Une douce odeur d’aventure au bon parfum de bitume, un tableau qui sent bon l’esprit rebelle d’un road-movie américain, mais qui cette fois-ci aura la Russie pour terrain de jeu.

Le premier spot se situe plus précisément à quelques kilomètres de Leninskoye, petite bourgade perdue au milieu de la taïga. Après une fin d’après-midi ponctuée par une nouvelle session mécanique, il nous fallait nous changer les idées. Et pour cela rien de tel que l’improvisation d’une session “glisse” au coucher du soleil.  C’est entre le motel et la station essence Lukoil, que Julien et moi partons à la conquête de la descente la plus proche, planche à roulette sous le pied. Aléa du voyage oblige, ce n’est pas chaussés de vans mais avec la paire de baskets achetée au Chili que j’effectue les premières poussées. S’ensuit une petite prise de vitesse sur les premiers mètres, avant de se lancer dans les premières courbes et premiers virages. N’ayant pas mis les pieds dans un salon de coiffure depuis notre départ, c’est cheveux au vent accroupi sur la planche que j’effleure le bitume pour lui déclarer tout mon amour. Les sensations sont de retour, une parenthèse enchantée ! La pente s’inversant, il faut alors rebrousser chemin. Face à nous, les feux des routards nous éclairent ; avant que les deux points rouges ne s’échappent derrière le virage venu. Une fois de retour à hauteur de la station essence, il est temps de s’élancer de nouveau, puis de réitérer cette expérience jusqu’à être rassasié d’adrénaline à la nuit tombée.

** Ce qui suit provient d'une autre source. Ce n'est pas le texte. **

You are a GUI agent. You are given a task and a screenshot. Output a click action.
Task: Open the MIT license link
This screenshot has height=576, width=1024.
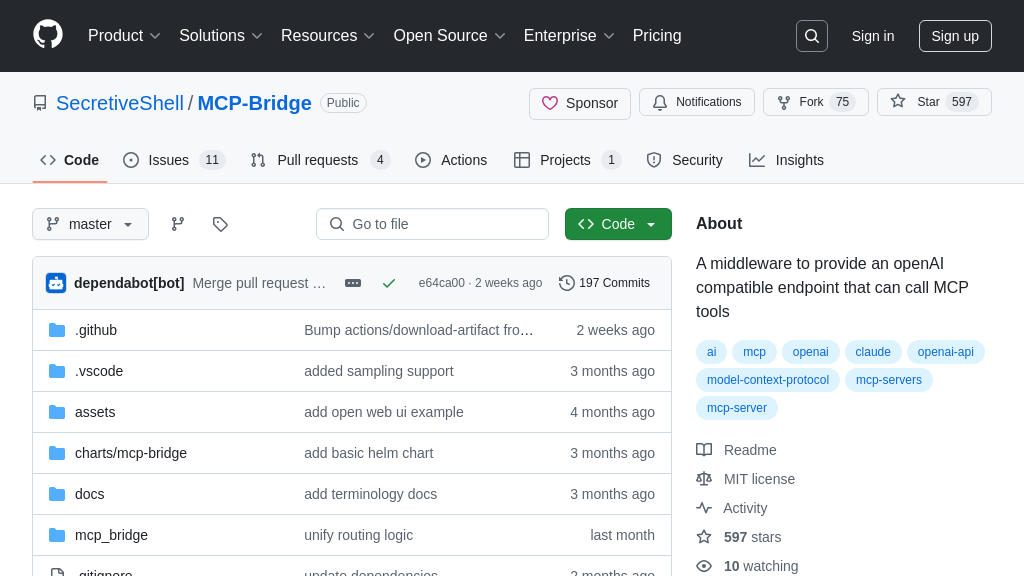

Peu avant Iekaterinbourg une pause au milieu de la taïga est une nouvelle opportunité pour sortir la planche. Nous profitons de cette douce pente qui sévit sur cette ligne droite au milieu des sapins. Nous avons définitivement fait de ce paysage surréaliste de la taïga notre terrain de jeu, et ce quelque soit notre moyen de locomotion. Son asphalte n’y est pourtant pas de toute meilleur qualité, mais Paul Verlaine ne disait-il pas “ Bitume défoncé, voilà ma route – avec le paradis au bout.”